Re:The wrong questions (Score:3, Insightful)
Actually, the questions he is asking are indeed very important. It's all well to say that code "should be well designed", and indeed, most books spend a lot of time talking about design principles for people with clean slates. Unfortunately, very few people have a clean slate to work with. Using a good design up front is not an option if you're not the one who did the upfront design. We are either stuck with maintaning poorly designed code, or even code that was designed well up-front, but needs a change in design to meet changing requirements. What a book like refactoring brings to the table is the process of incremental redesign. Redesigning code without rewriting it is a fine art, and refactoring basically explains how to do it.
Re:The wrong questions (Score:2)
I tried to give some advice on how to tell whether a module system is good (that is, by information hiding); and further, to answer his question, my advice would be to refactor whenever he sees that information is not being hidden properly by the system's modules.
Re:The wrong questions (Score:1)
Them er fightin' words (Score:2)
Sounds like a hidden ad for OO thinking.
oop.ismad.com
OOP has never been proven to be objectively superior, neither WRT code size, nor reuse, nor less change under change-impact analyses. (Except possibly in a few narrow domains.)
The trick to procedural is good table schema design IMO. In 70's they didn't know about this when they started bashing procedural designs and promoted OO as a solution.
Re:Them er fightin' words (Score:1)
Re:Them er fightin' words (Score:2)
Perhaps a realistic example is in order. Shape, animal, and device driver toy examples don't scale to real things that I actually encounter.
(* Name a discipline that has been proven in such a way. *)
One can show that 3rd-generation languages can code the same thing with less code and be more transportable to other platforms than assembler.
(* Most of your system shouldn't have a clue that there even are tables. *)
Relational tables are a protocol and organizational philosophy. They allow, for example, one to get GOF-like patterns with mere formulas instead of painstaking hand-referencing needed in OOP.
(* Plus, this falls flat for systems that are not based on tables. *)
Well, I consider tables a paradigm. It is true that paradigm X will match better with another interface that is also in paradigm X, and visa versa. However, OO faces the same tradeoff. This is one of the reasons for the "impedence mismatch" between OO and RDBMS's.
Re:Them er fightin' words (Score:1)
A nontrivial example won't fit here, so I'll have to refer you to Parnas's original article [acm.org] on the topic. Its example could still be considered trivial by today's standards, but it's far better than anything I could fit in this space. It makes no reference to OO whatsoever. In fact, it's decidedly non-OO, with modules like "circular shifter" and "alphabetizer" that are most certainly procedural abstractions.
If you want a bigger example, there's my Master's thesis work [toronto.edu], especially my defence presentation [toronto.edu] (PowerPoint slides). I consider it a good example of a successful application of information hiding principles, and it's about 23,000 LOC, so it's big enough to be considered nontrivial. It's also OO, so it doesn't prove that OO is orthogonal to information hiding, but I feel that its success arises from information hiding more than OO (especially since it's written in C and so makes no use of inheritance).

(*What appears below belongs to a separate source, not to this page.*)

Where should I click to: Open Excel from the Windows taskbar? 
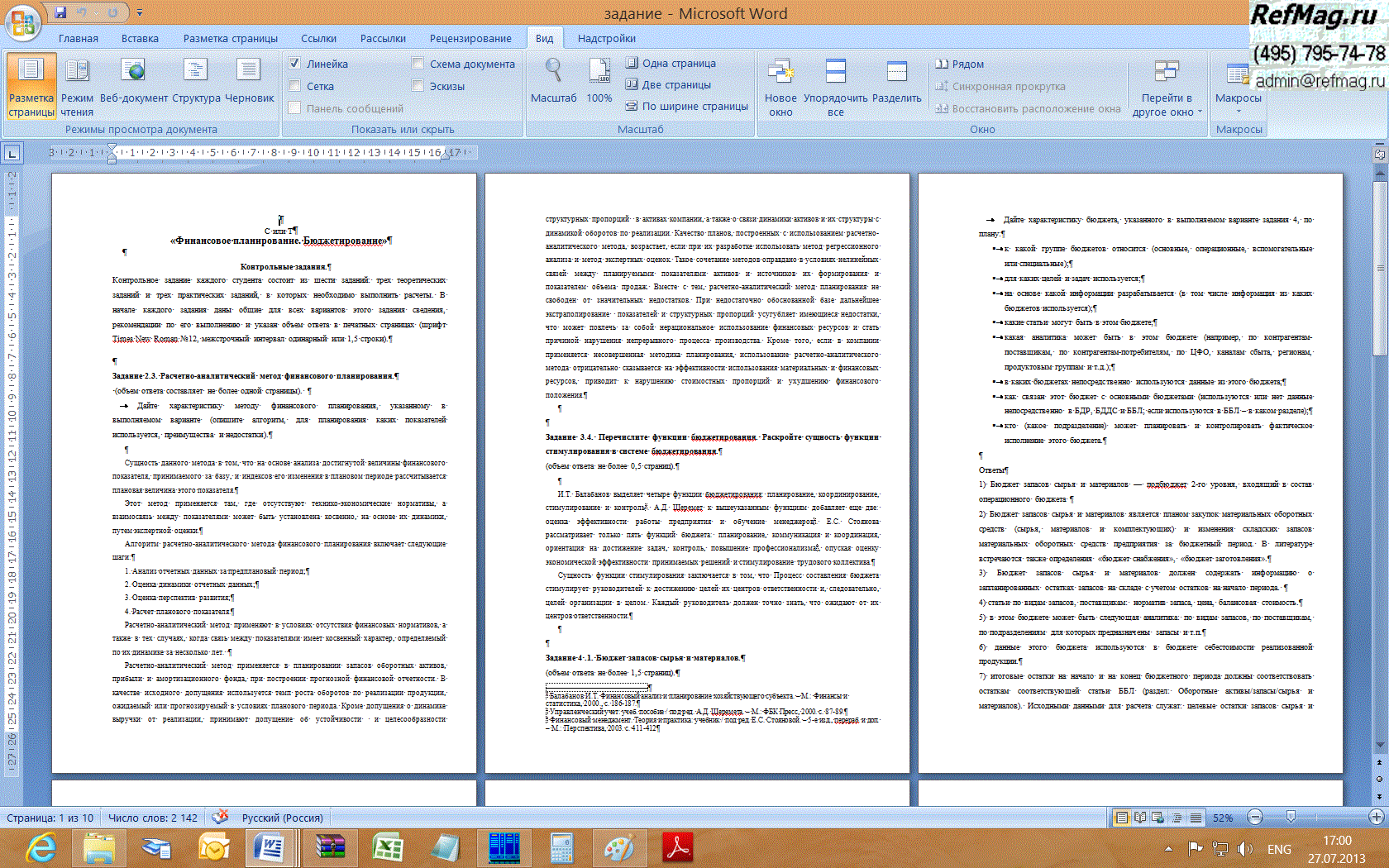point(387,847)
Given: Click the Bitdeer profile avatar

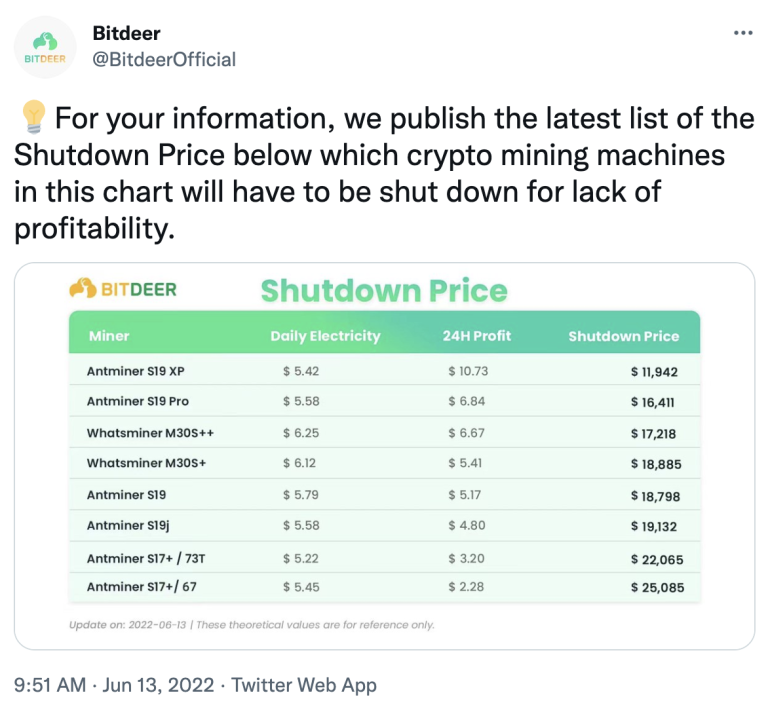Looking at the screenshot, I should pos(45,47).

How does one show that? Do you have a reference for such a study?The 3rd-generation-versus-assembly is the most clear-cut case of programming language expressive power there is, and yet it's still quite hard to "prove" in any meaningful way.
That's interesting. Do you have any references for this?Re:Them er fightin' words (Score:2)
I interpret Parnas as pointing toward a need for a standardized way to access collections. IOW, a database interface.
Besides, it is not very clear exactly what the system is supposed to do, so it is hard estimate future change patterns and frequencies.
(* If you want a bigger example, there's my Master's thesis work *)
Speaking of modular, it is tough to figure out exactly what this contraption does. It seems like systems-software, kinda outside my domain of custom biz software.
Also, students don't really have enough real-world experience to have a feel for how and where requirements change IMO. I probably would have gone along with OO out of school because of its appeal to (over) idealistic change patterns. I wouldn't know any better back then.
(* Do you have a reference for such a study? *)
No. But I never met an assembler fan who challenged it. You are not questing the cross-platform claim, are you?
(* The 3rd-generation-versus-assembly is the most clear-cut case of programming language expressive power there is, and yet it's still quite hard to "prove" in any meaningful way. *)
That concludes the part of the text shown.